De surcroît, en fil rouge, le défi auquel s'attèle Alan implique deux questions de fond : un roman doit-il être perçu comme sérieux pour être considéré comme réussi ? Et, dans ce cadre, qu’est-ce qu’un roman sérieux ? La persévérance d'Alan dans sa quête de ce roman sérieux l'emmène sur des pistes diverses et variées, qui sont crédibles mais relèvent parfois d'une attachante naïveté. Les échanges unilatéraux qu'il entretient avec son éditrice, plutôt drôlement embarrassants, sont particulièrement bien imaginés pour suivre l'évolution créative de ce brave personnage.

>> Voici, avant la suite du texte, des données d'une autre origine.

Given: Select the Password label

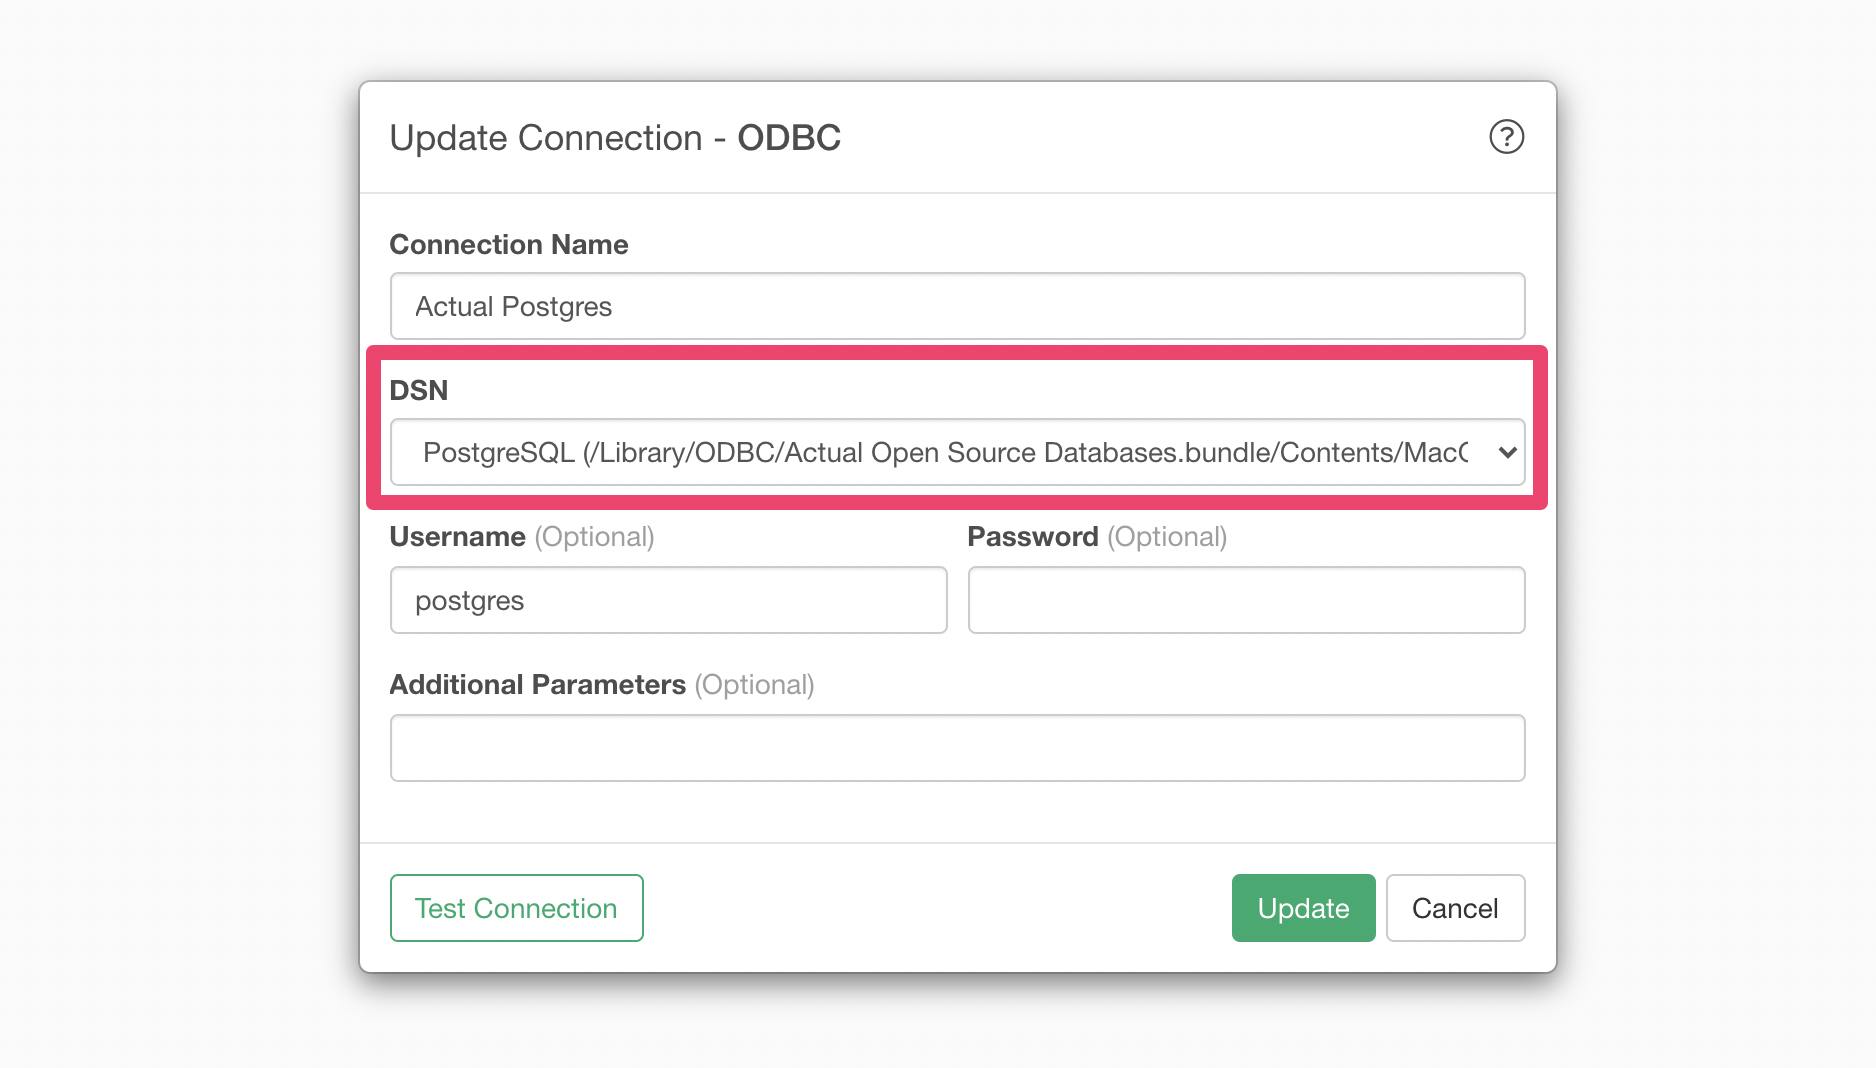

Entre deux sourires, la lecture de Samouraï peut faire émerger l'idée que le roman sérieux est peut-être celui qui s'attaque courageusement aux désillusions humaines, avec les sabres de l'absurde et de la dérision. Avec la finesse de rester à la fois accessible, touchant, respectueux et intelligent par-delà l'humour. En ce sens, Samouraï est un roman réussi et pleinement sérieux sur la créativité littéraire, la solitude, la concentration et la résilience.

Extrait :

« J’éprouvais la sensation physique que mon corps était le siège de combats permanents entre des bactéries positives porteuses d’élan et les globules blancs de l’inertie qui leur sautaient à la gorge pour les neutraliser, défendant mon système de toute ingérence, de toute velléité de projet. Plus tard, cette sensation s’est répétée régulièrement, cette abdication de tout, surtout durant ma vie commune avec Lisa, et chaque fois Julio Iglesias m’apparaissait physiquement, comme la dame blanche au bord des routes dans les contes de mon enfance pour annoncer un accident à venir, à ceci près que l’apparition de Julio Iglesias n’annonçait rien, il n’était là que pour pointer mes abandons. Il était l’allégorie vivante du forfait, du dépôt de bilan ».